# What you need to do
When you reach the line with "The height and width of the screenshot is (812, 1470)." in the data below, begin printing lines exactly, and stop once the line with "Task: Click the Smart Controls dial icon" has been printed.

# Supplied entries

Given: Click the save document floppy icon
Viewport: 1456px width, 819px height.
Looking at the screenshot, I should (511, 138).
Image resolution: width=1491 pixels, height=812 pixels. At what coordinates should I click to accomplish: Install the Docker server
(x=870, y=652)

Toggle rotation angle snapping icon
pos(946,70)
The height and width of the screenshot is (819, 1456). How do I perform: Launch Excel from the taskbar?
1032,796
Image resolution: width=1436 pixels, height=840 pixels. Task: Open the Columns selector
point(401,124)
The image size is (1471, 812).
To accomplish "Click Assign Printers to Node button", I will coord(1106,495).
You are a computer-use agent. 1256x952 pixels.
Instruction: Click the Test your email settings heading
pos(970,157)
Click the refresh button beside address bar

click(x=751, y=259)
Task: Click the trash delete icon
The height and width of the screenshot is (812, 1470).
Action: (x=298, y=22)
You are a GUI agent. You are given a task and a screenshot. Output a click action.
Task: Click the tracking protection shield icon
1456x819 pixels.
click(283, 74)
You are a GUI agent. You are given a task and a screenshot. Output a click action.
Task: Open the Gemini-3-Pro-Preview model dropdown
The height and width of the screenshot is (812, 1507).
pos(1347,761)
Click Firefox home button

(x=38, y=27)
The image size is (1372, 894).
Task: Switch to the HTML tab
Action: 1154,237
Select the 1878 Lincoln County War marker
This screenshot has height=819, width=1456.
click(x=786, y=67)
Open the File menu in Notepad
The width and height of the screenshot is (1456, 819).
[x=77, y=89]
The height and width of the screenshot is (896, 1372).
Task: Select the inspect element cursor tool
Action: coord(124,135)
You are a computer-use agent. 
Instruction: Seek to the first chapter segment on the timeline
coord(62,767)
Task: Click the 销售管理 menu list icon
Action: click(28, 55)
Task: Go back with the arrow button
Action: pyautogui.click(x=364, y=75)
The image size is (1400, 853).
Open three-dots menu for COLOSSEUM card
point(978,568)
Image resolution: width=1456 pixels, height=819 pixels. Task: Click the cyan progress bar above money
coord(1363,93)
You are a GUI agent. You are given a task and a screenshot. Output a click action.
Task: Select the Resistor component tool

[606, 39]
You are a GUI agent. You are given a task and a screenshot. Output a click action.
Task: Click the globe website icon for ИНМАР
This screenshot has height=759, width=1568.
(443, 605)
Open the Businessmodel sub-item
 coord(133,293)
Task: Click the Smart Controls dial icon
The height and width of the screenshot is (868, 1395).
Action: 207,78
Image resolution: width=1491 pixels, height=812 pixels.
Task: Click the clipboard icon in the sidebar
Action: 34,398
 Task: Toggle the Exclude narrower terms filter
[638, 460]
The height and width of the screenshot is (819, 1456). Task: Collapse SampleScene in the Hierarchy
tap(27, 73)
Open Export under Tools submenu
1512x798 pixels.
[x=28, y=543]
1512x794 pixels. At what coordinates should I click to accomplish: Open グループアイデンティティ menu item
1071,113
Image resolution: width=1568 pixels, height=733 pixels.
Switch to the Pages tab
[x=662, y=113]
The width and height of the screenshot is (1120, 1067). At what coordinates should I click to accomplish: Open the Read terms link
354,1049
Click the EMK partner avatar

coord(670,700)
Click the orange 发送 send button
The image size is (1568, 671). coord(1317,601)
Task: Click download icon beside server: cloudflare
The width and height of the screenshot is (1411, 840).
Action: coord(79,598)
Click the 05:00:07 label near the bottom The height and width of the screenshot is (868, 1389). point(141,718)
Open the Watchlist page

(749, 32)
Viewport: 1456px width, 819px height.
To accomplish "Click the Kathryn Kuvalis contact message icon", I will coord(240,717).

# Answer space
The height and width of the screenshot is (812, 1470).
Action: (x=298, y=22)
You are a GUI agent. You are given a task and a screenshot. Output a click action.
Task: Click the tracking protection shield icon
1456x819 pixels.
click(283, 74)
You are a GUI agent. You are given a task and a screenshot. Output a click action.
Task: Open the Gemini-3-Pro-Preview model dropdown
The height and width of the screenshot is (812, 1507).
pos(1347,761)
Click Firefox home button

(x=38, y=27)
The image size is (1372, 894).
Task: Switch to the HTML tab
Action: 1154,237
Select the 1878 Lincoln County War marker
This screenshot has height=819, width=1456.
click(x=786, y=67)
Open the File menu in Notepad
The width and height of the screenshot is (1456, 819).
[x=77, y=89]
The height and width of the screenshot is (896, 1372).
Task: Select the inspect element cursor tool
Action: coord(124,135)
You are a computer-use agent. 
Instruction: Seek to the first chapter segment on the timeline
coord(62,767)
Task: Click the 销售管理 menu list icon
Action: click(28, 55)
Task: Go back with the arrow button
Action: pyautogui.click(x=364, y=75)
The image size is (1400, 853).
Open three-dots menu for COLOSSEUM card
point(978,568)
Image resolution: width=1456 pixels, height=819 pixels. Task: Click the cyan progress bar above money
coord(1363,93)
You are a GUI agent. You are given a task and a screenshot. Output a click action.
Task: Select the Resistor component tool

[606, 39]
You are a GUI agent. You are given a task and a screenshot. Output a click action.
Task: Click the globe website icon for ИНМАР
This screenshot has height=759, width=1568.
(443, 605)
Open the Businessmodel sub-item
 coord(133,293)
Task: Click the Smart Controls dial icon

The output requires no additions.